The important catch is that scammers love moments like this.

Whenever a big brand is in the news, criminals quickly create lookalike versions to trick people into clicking links, “claiming” gift cards, entering login details, or handing over payment info. So even if the real Target email exists, you still need to verify your specific email safely before you interact with it.

This guide walks you through exactly how to do that.

The quick verdict

Is the Target $20 eGiftCard email legitimate?

Yes, Target did send $20 eGiftCards to some customers after a widespread digital disruption affected parts of its app and website, especially during a heavy holiday shopping period. News outlets reported that Target acknowledged the issue publicly and followed up with apology messaging and gift cards to affected guests.

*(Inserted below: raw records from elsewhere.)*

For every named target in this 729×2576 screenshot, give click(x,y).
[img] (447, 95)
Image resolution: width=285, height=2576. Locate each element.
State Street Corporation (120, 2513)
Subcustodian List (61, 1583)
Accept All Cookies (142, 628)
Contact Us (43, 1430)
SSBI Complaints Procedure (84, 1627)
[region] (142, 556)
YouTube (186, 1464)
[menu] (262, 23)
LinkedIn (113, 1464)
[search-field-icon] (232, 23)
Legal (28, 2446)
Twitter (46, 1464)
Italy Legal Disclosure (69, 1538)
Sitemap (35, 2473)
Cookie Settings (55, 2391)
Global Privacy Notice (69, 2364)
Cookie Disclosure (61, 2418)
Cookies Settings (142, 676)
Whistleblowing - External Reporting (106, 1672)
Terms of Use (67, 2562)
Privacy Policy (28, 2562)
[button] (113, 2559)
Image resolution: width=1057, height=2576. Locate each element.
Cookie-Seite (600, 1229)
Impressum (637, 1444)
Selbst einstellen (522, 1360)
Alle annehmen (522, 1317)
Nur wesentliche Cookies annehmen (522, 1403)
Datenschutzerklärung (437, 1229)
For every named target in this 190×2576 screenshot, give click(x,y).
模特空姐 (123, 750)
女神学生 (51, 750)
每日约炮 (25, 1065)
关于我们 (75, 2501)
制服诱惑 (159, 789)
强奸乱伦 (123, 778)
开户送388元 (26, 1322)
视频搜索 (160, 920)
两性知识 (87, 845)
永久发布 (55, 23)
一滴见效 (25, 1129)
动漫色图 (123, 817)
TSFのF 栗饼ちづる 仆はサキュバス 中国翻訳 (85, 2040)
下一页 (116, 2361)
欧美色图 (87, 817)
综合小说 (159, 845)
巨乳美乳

Is every email like this legitimate?

No.

Scammers can copy the design, wording, and even the “apology” tone to create near-identical fake emails. The key is verifying the sender and the redemption method safely, without trusting the email itself.

What happened at Target on Dec. 19 (and why people got $20)

To understand why this email exists, it helps to understand the timing.

On Dec. 19, many shoppers reported issues with Target’s digital experience. People complained about problems with the app and website, including order visibility, processing, and other checkout-related functions. Outage reports spiked on Downdetector during that period, and Target publicly acknowledged intermittent issues while a fix was underway.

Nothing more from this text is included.